Keynote Plenary

Prof. S. Massoud Amin
Honeywell/H.W. Sweatt Chair in Technological Leadership
Director, Technological Leadership Institute (TLI)
Professor, of Electrical and Computer Engineering
University Distinguished Teaching Professor
University of Minnesota
TitleToward Resilient, Self-healing and Smart Interdependent Infrastructures
Abstract

How to manage or control a heterogeneous, widely dispersed, yet globally interconnected system is a serious technological problem in any case. It is even more complex and difficult to control it for optimal efficiency and maximum benefit to the ultimate consumers while still allowing all its business components to compete fairly and freely.

From a broader view, global trends toward interconnectedness, privatization, deregulation, economic development, accessibility of information, and the continued technical trend of rapidly advancing information and telecommunication technologies all suggest that the complexity, interactivity, and interdependence of infrastructure networks will continue to grow.

Virtually every crucial economic and social function depends on the secure, reliable operation of energy, telecommunications, transportation, financial, and other infrastructures. From a strategic R&D viewpoint, the agility and robustness/survivability of large-scale dynamic networks that face new and unanticipated operating conditions is being addressed. A major challenge is posed by the lack of a unified mathematical framework with robust tools for modeling, simulation, control and optimization of time-critical operations in complex multicomponent and multiscaled networks.

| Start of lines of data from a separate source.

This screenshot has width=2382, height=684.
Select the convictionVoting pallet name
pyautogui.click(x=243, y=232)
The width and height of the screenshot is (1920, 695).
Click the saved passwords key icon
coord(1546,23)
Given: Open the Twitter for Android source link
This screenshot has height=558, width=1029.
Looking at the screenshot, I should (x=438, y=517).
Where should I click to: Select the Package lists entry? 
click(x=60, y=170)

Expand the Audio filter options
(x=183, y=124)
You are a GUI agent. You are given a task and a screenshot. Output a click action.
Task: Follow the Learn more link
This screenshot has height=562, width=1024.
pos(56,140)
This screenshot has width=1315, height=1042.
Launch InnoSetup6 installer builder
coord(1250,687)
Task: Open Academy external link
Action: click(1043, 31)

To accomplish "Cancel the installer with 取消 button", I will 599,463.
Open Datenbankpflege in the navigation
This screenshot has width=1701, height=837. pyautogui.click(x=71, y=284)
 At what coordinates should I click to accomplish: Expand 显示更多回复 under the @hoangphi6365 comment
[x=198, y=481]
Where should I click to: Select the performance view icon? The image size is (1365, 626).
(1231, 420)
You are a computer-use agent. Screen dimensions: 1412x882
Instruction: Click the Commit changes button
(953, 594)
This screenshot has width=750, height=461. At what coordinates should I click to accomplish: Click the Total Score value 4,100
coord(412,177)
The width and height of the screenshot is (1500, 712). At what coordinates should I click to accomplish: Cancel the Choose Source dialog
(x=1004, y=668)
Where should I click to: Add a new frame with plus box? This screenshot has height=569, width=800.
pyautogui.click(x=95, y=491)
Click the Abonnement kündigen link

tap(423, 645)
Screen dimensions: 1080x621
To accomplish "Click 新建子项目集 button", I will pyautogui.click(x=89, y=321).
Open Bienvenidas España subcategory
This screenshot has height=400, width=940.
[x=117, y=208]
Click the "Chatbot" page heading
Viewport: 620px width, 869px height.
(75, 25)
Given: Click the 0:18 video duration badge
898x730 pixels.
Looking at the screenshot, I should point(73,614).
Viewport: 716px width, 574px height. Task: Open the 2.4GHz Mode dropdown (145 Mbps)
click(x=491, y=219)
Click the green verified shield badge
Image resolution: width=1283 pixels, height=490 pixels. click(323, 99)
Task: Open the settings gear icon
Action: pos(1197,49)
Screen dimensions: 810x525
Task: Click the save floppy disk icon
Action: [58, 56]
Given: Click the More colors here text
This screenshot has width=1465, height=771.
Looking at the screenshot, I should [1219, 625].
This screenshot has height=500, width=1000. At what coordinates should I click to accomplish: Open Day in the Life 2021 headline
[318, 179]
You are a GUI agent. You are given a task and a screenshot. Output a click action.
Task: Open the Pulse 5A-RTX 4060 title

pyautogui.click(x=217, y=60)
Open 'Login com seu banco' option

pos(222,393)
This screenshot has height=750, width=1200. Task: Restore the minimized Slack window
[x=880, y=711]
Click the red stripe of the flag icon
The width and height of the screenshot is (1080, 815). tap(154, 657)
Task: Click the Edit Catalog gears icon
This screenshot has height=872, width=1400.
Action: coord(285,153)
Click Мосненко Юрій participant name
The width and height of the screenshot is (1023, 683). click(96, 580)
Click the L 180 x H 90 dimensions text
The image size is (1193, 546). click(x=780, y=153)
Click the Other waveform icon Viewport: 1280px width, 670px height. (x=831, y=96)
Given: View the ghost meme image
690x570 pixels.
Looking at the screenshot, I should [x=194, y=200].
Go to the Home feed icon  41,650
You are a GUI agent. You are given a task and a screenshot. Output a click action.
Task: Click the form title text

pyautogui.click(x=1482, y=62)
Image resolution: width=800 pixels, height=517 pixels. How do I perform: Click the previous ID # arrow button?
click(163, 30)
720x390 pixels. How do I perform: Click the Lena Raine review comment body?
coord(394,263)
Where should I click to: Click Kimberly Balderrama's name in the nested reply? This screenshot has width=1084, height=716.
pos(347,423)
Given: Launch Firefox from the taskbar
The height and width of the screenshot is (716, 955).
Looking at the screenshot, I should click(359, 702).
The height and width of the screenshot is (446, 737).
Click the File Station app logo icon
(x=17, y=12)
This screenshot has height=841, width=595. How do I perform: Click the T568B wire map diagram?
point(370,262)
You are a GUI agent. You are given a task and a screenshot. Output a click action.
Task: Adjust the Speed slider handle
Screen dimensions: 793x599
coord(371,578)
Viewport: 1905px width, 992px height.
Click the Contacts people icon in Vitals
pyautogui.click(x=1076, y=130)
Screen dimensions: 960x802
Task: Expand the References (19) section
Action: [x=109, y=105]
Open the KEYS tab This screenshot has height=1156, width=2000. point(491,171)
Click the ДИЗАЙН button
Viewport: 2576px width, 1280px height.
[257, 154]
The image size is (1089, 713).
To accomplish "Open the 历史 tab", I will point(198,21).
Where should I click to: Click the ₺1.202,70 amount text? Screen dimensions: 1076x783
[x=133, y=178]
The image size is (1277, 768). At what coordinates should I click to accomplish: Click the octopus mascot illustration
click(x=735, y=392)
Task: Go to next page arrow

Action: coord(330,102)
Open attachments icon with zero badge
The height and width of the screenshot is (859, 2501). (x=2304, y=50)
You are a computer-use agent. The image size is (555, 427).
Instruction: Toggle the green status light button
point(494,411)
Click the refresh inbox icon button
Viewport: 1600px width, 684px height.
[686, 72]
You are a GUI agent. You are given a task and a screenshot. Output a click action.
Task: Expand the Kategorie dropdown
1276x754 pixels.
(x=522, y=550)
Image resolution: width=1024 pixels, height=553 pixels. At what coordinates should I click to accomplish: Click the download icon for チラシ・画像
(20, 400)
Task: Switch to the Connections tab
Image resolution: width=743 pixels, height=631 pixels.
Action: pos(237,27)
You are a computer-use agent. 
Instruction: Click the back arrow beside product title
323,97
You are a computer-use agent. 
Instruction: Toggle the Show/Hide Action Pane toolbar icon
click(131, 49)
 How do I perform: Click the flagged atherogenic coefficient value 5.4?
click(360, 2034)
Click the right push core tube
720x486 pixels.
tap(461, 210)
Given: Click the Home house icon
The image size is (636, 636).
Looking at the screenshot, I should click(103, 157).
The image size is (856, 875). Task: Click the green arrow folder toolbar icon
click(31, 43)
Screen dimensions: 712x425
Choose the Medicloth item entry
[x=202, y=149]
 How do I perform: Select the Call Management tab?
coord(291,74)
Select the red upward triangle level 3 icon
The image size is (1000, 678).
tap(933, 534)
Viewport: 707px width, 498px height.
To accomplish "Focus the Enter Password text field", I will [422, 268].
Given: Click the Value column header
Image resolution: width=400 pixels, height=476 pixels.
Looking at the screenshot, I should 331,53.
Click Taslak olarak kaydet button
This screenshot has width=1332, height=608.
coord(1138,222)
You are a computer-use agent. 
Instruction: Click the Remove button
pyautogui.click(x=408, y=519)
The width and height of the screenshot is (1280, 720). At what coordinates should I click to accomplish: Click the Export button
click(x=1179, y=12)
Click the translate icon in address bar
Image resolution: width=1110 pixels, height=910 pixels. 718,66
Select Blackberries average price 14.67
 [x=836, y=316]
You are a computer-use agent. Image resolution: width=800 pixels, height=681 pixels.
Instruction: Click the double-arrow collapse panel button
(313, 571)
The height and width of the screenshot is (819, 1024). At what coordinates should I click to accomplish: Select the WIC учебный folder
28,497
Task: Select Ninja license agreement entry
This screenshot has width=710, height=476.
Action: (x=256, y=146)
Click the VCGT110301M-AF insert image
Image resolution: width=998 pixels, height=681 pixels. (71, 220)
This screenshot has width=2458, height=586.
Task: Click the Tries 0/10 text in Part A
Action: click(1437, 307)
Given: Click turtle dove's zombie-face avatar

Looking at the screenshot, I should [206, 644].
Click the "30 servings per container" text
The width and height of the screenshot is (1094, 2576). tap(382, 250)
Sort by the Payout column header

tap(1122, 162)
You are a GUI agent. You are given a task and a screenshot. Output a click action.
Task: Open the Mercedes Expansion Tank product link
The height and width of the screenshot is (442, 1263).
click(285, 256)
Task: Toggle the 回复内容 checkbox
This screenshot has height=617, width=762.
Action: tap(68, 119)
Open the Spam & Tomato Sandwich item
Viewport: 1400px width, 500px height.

Mathematical models of such complex systems are typically vague (or may not even exist); moreover, existing and classical methods of solution are either not available, or are not sufficiently powerful. Any complex dynamic infrastructure network typically has many layers, decision-making units and is vulnerable to various types of disturbances.

Management of disturbances in all such networks, and prevention of undesirable cascading effects throughout and between networks, requires a basic understanding of the true system dynamics, rather than mere sequences of steady-state operations. In addition, in many complex networks, the human participants themselves are both the most susceptible to failure and the most adaptable in the management of recovery.

In any situation subject to rapid changes, completely centralized control requires multiple, high-data-rate, two-way, communication links, a powerful central computing facility, and an elaborate operations control center. But all of these are liable to disruption at the very time when they are most needed, i.e., when the system is stressed by natural disasters, purposeful attack, or unusually high demands. Effective, intelligent, distributed control is required that would enable parts of the networks to remain operational and even automatically re-configure in the event of local failures or even threats of failure.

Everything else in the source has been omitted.